DIRECTIONS FOR THIS TASK
Copy out every one of the records below word for word, without changing anything.

--- begin ---

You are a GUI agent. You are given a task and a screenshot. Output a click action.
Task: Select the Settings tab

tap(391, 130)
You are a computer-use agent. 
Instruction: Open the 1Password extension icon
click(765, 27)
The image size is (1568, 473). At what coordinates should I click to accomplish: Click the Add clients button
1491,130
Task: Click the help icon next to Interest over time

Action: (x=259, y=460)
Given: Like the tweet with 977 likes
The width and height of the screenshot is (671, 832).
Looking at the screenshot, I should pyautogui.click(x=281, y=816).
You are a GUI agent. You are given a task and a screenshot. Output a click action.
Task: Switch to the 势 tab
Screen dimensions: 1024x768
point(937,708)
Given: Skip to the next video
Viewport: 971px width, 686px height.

--- end ---

EXERCISE SOLUTION
You are a GUI agent. You are given a task and a screenshot. Output a click action.
Task: Select the Settings tab

tap(391, 130)
You are a computer-use agent. 
Instruction: Open the 1Password extension icon
click(765, 27)
The image size is (1568, 473). At what coordinates should I click to accomplish: Click the Add clients button
1491,130
Task: Click the help icon next to Interest over time

Action: (x=259, y=460)
Given: Like the tweet with 977 likes
The width and height of the screenshot is (671, 832).
Looking at the screenshot, I should pyautogui.click(x=281, y=816).
You are a GUI agent. You are given a task and a screenshot. Output a click action.
Task: Switch to the 势 tab
Screen dimensions: 1024x768
point(937,708)
Given: Skip to the next video
Viewport: 971px width, 686px height.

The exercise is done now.